GitHub Expands Bug Bounty Program And Removes Max Payout Limit
On the fifth anniversary of GitHub Security Bug Bounty Program, the code repository platform is expanding its program by increasing its scope and the rewards offered under in it.
GitHub has announced that the program will now apply to all first-party services hosted under the github.com domain which includes GitHub Education, GitHub LearningLab, GitHub Desktop, and GitHub Jobs.
Additionally, the company has expanded its program to Enterprise Cloud and to all first-party services under the employee-facing githubapp.com and github.net domains.
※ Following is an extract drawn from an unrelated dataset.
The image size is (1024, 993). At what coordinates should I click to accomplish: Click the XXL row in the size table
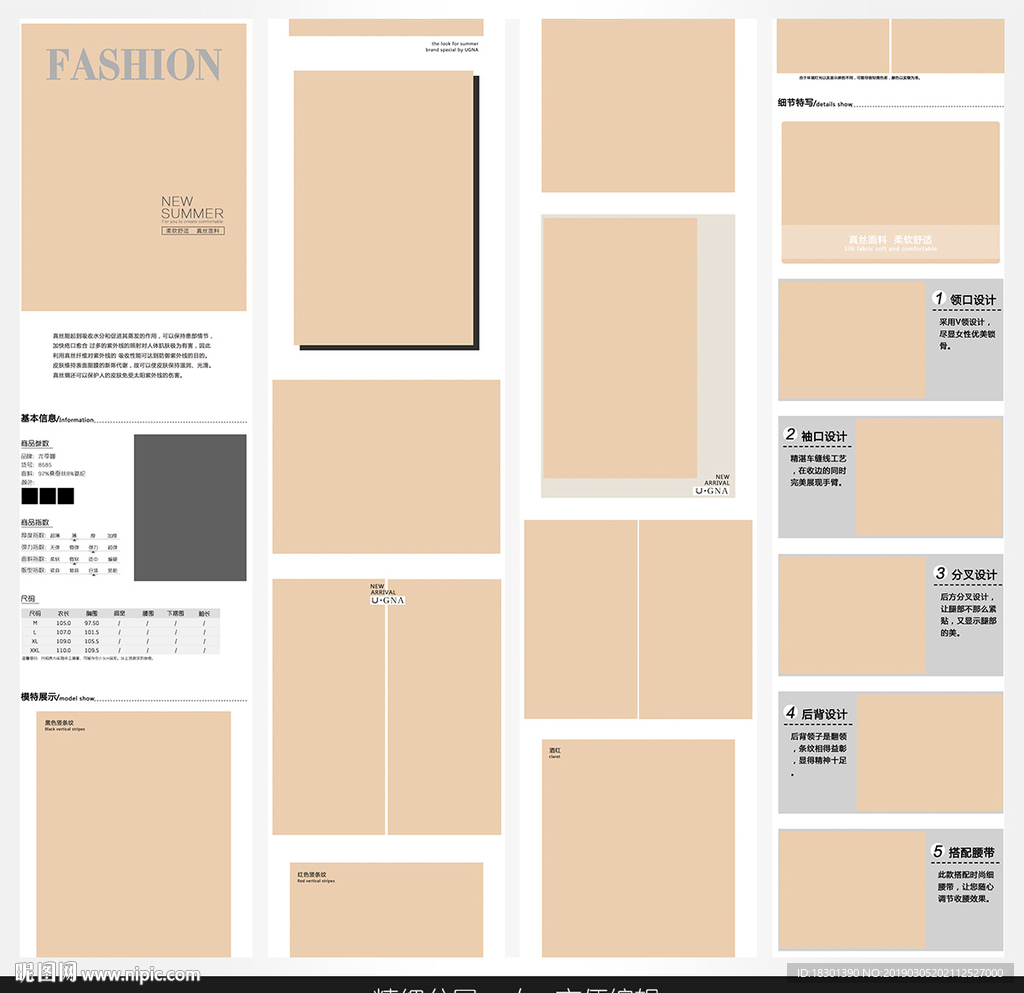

Github has also increased the reward amount as spotting security flaws in GitHub products “is becoming increasingly difficult for researchers, and they should be rewarded for their efforts,” according to the company.
The revised amount of GitHub Security Bug Bounty Program is as follows:
- Critical: $20,000 – $30,000+
- High: $10,000 – $20,000
- Medium: $4,000 – $10,000
- Low: $617 – $2,000
The plus sign against the rewards for uncovering critical vulnerabilities suggests that there is no maximum capping and if a security analyst manages to find an extremely critical bug, he/she can be rewarded with more than $30,000.
Legal Safe Harbor terms have also been added to the program’s policy for legal protection of bug hunters.
Github launched its bug bounty program in 2014. In 2018, Microsoft owned company rewarded $250,000 to the security researchers.
Out of this amount, $165,000 was paid through the public bug bounty program whereas the remaining amount was handed out through research grants, live hacking events and private bounty programs.